Tem uma divergência histórica entre a Venezuela e os Estados Unidos, porque o Chávez acha que foi o presidente Bush que encomendou o golpe contra ele e ninguém tira isso da cabeça dele. Agora, veja o paradoxo da divergência verbal: os Estados Unidos são o maior comprador de petróleo da Venezuela, e a Venezuela vende petróleo para os Estados Unidos mais barato do que vende para outros países. Para cada barril de petróleo, eles têm dois dólares de desconto. Então, de vez em quando eu falo para o Chávez e falo para o Bush: “se vocês são inimigos mesmo, por que é que os Estados Unidos não param de comprar o petróleo teu, ou por que você não pára de vender para eles?” Porque no fundo, no fundo, tem uma briga que tem uma parte de retórica, na verdade, e tem uma parte que é divergência política, divergência de concepção do mundo, divergência que é um pouco até latino-americana, porque o imperialismo se envolve demais na política interna.

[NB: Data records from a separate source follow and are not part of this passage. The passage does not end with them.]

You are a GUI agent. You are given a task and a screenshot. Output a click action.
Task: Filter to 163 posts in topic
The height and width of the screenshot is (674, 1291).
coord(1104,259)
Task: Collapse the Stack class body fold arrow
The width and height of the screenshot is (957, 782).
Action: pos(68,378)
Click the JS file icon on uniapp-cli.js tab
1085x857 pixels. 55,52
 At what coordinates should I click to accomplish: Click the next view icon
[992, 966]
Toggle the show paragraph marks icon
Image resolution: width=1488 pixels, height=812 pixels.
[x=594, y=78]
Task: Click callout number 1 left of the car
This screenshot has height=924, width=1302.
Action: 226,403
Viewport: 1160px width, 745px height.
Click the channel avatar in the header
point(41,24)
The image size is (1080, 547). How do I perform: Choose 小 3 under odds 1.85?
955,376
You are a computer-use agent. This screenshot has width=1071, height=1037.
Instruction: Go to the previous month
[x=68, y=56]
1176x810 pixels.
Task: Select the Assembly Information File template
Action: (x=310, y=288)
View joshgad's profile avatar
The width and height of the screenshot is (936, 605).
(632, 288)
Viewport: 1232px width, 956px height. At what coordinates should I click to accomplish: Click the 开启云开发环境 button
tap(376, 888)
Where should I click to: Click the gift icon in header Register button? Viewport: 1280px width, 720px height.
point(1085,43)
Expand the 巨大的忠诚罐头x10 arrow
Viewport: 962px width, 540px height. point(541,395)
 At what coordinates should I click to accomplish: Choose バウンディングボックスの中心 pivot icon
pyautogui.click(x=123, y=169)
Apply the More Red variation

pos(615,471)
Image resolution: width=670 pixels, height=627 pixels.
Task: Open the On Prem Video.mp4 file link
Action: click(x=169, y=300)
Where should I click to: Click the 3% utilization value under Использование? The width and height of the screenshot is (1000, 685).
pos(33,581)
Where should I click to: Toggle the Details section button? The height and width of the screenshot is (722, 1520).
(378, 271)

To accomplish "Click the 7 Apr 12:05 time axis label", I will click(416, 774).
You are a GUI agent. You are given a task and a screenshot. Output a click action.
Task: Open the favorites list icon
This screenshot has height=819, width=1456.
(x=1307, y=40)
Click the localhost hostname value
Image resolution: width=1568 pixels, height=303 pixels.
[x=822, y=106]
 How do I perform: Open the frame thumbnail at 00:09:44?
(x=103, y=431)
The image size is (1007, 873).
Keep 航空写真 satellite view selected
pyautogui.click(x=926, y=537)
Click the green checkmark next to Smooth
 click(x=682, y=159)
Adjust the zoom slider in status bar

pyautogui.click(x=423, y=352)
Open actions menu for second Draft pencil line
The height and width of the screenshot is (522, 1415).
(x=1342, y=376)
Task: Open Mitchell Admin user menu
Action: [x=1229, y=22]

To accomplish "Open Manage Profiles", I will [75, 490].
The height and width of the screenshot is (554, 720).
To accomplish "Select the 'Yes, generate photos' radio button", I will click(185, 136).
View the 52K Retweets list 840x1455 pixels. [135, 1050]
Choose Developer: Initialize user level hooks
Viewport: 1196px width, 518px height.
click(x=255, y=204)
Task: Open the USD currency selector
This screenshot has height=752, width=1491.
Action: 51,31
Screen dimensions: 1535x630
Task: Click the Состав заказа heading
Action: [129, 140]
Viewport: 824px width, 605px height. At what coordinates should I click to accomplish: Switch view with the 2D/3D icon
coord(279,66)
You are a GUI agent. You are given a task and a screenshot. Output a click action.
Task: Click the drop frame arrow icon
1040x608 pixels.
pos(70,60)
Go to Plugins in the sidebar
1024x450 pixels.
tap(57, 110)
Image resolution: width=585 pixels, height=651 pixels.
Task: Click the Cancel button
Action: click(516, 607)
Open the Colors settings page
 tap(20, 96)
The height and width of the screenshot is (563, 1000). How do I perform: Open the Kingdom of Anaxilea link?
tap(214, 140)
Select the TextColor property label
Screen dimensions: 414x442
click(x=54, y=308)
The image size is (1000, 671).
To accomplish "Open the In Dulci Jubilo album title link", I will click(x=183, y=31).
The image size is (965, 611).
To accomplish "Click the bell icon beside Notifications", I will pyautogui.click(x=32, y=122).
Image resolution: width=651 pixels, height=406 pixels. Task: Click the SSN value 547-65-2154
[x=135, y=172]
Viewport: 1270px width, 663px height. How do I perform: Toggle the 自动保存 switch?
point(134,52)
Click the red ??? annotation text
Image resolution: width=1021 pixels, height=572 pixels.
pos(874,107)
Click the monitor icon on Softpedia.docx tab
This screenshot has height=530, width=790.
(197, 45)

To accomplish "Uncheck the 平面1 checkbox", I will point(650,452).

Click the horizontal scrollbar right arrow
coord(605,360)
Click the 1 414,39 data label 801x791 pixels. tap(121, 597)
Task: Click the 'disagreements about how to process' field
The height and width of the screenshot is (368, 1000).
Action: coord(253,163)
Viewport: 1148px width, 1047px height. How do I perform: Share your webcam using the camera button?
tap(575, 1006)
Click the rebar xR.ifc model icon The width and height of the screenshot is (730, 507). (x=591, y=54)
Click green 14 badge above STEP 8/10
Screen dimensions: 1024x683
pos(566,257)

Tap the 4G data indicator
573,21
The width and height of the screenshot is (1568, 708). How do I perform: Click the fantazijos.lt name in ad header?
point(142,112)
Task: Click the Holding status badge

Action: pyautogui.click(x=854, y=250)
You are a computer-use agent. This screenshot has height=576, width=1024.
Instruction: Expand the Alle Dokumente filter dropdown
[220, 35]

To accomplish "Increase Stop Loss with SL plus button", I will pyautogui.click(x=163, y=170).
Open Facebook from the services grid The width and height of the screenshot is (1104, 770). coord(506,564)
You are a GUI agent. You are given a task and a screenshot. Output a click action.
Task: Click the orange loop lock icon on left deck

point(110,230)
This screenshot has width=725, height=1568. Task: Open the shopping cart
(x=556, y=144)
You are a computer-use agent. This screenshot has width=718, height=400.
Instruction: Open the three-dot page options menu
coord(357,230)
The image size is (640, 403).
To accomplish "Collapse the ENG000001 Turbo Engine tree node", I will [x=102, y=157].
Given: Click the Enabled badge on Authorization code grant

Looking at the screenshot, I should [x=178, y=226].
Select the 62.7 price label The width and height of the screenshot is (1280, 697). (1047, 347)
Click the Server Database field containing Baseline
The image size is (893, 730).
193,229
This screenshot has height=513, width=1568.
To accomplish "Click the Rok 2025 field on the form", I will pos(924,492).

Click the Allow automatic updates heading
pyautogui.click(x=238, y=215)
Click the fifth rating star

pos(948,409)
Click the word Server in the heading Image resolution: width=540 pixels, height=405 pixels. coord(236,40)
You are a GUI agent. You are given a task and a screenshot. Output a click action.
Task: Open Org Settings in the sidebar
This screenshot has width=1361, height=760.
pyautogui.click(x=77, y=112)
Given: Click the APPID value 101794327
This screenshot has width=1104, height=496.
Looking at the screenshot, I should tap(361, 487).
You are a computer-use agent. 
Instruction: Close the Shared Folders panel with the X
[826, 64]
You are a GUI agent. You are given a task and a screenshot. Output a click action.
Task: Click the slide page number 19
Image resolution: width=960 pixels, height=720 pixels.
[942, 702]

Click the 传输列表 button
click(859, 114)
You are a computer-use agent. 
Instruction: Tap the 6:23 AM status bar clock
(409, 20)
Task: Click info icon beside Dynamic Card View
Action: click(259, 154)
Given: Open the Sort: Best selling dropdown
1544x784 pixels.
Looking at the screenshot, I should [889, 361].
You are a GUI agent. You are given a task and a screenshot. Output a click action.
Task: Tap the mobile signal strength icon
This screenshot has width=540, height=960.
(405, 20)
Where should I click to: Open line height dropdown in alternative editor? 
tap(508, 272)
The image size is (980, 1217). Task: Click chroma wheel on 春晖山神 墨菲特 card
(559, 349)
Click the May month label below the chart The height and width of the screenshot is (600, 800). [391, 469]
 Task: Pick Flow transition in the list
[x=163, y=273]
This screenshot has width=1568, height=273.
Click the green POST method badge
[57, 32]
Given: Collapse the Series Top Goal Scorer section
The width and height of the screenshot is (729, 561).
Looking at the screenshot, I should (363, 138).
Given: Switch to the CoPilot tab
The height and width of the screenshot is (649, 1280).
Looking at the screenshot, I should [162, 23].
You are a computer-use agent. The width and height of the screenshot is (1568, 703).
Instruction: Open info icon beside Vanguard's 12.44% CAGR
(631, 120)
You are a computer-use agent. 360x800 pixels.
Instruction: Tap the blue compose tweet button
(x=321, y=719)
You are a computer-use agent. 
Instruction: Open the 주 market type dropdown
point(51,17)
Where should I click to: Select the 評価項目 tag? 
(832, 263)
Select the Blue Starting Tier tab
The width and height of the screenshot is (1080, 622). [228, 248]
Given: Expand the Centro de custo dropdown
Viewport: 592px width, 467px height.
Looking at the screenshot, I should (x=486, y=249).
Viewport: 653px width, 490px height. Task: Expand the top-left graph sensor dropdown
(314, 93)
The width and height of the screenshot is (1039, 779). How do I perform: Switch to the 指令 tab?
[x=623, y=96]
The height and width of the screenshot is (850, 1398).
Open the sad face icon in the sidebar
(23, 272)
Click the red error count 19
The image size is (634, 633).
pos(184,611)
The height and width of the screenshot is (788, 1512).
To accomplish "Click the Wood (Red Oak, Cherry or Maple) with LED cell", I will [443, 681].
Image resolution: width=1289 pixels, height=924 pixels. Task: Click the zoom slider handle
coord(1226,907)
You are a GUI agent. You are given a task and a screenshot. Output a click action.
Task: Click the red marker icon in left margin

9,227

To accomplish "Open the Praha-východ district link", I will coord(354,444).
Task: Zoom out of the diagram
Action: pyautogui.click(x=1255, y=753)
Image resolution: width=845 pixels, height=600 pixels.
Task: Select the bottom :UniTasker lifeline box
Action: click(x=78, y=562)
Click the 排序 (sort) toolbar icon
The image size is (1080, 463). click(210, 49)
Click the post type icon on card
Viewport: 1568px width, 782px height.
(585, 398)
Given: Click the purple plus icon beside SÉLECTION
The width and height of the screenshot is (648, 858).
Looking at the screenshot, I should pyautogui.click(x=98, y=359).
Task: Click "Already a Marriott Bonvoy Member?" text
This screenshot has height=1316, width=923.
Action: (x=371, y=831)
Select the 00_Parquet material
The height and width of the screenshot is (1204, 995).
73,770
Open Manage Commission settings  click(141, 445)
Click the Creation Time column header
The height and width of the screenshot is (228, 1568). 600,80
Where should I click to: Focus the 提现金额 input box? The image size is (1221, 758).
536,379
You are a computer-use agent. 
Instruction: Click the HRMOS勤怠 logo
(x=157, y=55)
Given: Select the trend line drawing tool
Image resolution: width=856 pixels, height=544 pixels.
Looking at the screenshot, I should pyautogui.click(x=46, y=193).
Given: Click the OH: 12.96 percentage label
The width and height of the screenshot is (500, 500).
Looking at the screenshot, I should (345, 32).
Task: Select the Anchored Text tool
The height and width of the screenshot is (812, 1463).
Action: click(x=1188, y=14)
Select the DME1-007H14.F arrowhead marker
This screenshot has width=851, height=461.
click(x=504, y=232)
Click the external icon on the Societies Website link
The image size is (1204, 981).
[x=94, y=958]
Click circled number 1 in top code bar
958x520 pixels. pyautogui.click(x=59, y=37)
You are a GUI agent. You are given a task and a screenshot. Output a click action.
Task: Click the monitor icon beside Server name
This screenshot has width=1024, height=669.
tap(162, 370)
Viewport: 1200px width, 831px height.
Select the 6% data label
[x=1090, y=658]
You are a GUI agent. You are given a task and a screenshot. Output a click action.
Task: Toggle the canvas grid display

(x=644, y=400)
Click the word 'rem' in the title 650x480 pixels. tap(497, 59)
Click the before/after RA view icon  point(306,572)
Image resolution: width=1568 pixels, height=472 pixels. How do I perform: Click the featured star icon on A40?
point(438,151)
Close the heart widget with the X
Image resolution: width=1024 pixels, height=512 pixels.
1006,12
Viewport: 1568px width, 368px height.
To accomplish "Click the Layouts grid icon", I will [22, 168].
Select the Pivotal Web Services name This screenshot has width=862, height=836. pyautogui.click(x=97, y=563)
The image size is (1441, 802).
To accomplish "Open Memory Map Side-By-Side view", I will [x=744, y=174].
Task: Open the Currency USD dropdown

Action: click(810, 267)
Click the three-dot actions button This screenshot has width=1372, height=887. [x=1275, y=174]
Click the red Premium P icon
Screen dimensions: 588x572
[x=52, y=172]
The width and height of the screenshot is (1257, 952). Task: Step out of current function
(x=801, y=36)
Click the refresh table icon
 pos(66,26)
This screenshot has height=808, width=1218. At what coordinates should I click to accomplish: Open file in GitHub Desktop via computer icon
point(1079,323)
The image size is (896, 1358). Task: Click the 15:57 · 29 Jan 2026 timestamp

Eu tenho dito ao presidente Bush, e gravei um programa de televisão nos Estados Unidos, dizendo exatamente isso: os Estados Unidos precisam fazer uma política pró-ativa para a América Latina, os Estados Unidos precisam entender que acabou a Guerra Fria, acabou aquela história de quem era comunista ou não era comunista. Hoje, todos os países querem se desenvolver, crescer e gerar empregos, e os Estados Unidos podem ajudar. Eu tenho dito ao Bush e dito a todo governo americano que está na hora deles apresentarem uma política sadia e objetiva para a América Latina.